Russia is drafting a new law legalizing and regulating Islamic banking in the country, and it will be initially introduced in four Muslim-majority republics as part of a plan, including Chechnya, Dagestan, Tatarstan, and Russian Bashkiria.

The non-credit banking institutions would function as Financing Partnership Organizations (FPO), which, according to the Russian daily Kommersant’s report, will offer Sharia-compliant financial products and fit Muslims’ needs.

The same report said that FPOs would be under Russia’s Central Bank’s control to oversee all operations.

Resorting to Islamic Banks

The State Duma is preparing to adopt a new law based on Islamic banking in Russia; the news was reported by the Association of Banks of Russia with reference to Anatoly Aksakov, Chairman of the State Duma Committee on Financial Markets, announced on Friday, July 15, 2022, that the new system will be introduced in four countries which are Dagestan, Chechnya, Tatarstan and Bashkiria, Russia, as a first step.

He said, “these initiatives are gaining attention because some countries in the Middle East and Asia have shown their interest in investing in these Russian regions, but they have not made this investment for religious reasons.”

In a previous interview with RT, Aksakov said that if this plan works, the project can be launched throughout Russia.

He added that the initiative would attract entrepreneurs from the Middle East to invest in Russia.

After being hit with western sanctions because of the ongoing military operations in Ukraine, Russia has taken this step in a bid to lure alternative investors from Muslim countries.

Last year the State Duma Committee on Financial Markets set up a working group on Islamic finance to encourage investment from the UAE and other Muslim states.

“The global Islamic banking sector is said to be growing at an annual rate of 14 percent and is estimated to be worth $1.99 trillion, accounting for a six percent share in the non-Islamic global banking industry,” according to MEMO.

Islamic Banking System

The first Islamic bank established outside the Muslim world was in Britain in 2004.

Countries having a larger number of Muslims like Qatar, UAE, Turkiye, Saudi Arabia, Malaysia, and Pakistan, represent the vast majority of Islamic banking assets (93 percent.)

Thanks to the Russian new law, the FPOs can raise funds from legal entities and even from individuals to invest them in projects based on Islamic law on a partnership basis and the proposed legislation states.

Islamic banks operate under religious and ethical regulations and do not accept interest payments or monetary speculations.

According to Pars Today, the FPOs will provide the following operations: “Granting money loans to legal entities and individuals without charging a fee, financing them as a trade intermediary by entering into an installment sale contracts or leasing contracts, financing production, and trade activities by participating in the share capital of legal entities on a partnership basis and granting sureties.”

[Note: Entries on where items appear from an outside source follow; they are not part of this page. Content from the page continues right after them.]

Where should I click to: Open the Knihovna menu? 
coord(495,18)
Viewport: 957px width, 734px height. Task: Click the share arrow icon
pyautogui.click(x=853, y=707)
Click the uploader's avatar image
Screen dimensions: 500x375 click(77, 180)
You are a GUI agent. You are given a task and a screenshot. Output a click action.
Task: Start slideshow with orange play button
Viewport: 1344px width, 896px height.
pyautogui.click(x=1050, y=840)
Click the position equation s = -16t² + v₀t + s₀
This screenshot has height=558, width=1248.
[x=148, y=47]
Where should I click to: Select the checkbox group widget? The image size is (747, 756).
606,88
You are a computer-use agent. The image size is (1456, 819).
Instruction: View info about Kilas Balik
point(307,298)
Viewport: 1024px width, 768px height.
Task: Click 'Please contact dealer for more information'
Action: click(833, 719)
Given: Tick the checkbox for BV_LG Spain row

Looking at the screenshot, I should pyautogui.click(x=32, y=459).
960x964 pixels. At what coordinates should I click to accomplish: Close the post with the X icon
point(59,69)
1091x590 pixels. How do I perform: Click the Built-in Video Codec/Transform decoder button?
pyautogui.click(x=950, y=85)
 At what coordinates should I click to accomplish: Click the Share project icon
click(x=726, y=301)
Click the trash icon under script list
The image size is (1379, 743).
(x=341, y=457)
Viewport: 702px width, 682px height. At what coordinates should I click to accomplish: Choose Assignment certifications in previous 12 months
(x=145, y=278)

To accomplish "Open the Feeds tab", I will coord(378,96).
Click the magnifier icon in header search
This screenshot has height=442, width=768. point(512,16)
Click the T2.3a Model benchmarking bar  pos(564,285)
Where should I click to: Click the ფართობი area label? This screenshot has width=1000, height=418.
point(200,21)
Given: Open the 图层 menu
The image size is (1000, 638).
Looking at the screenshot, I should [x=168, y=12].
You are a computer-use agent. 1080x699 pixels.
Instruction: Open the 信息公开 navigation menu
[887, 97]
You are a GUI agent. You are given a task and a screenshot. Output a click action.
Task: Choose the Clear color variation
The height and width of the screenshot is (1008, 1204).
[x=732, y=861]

According to Islamic law, it is not acceptable to lend money at interest; instead, there are “legal” ways to replace classical lending, like an installment plan, equity financing, and leasing.

According to the explanatory document of the bill, there will be non-credit financial structures, OPF, where the Central Bank will become their supervisor.

In fact, a working group on Islamic finance has been created since May 2021 to introduce targeted adjustments to laws to attract inventors from the UAE and other Muslim countries.

Cutting Ties

“In the new situation characterized by cutting ties with Western financial markets, the need of Russian citizens, the companies of the real economy, and financial institutions in the tools of (Islamic) financing partnership is growing,” the authors of the bill say.

Aksakov said that the new system of Islamic banking in Russia could be adopted this autumn, and the bill was sent to all coordinating bodies.

FPOs will have the right to provide cash loans to legal entities and individuals without imposing remuneration but with the condition of installment or financial lease agreements.

These organizations can also finance the production and trading activities “through participation in the authorized capital of legal entities and (or) on a partnership basis” while providing guarantees, according to Hindustan News Hub.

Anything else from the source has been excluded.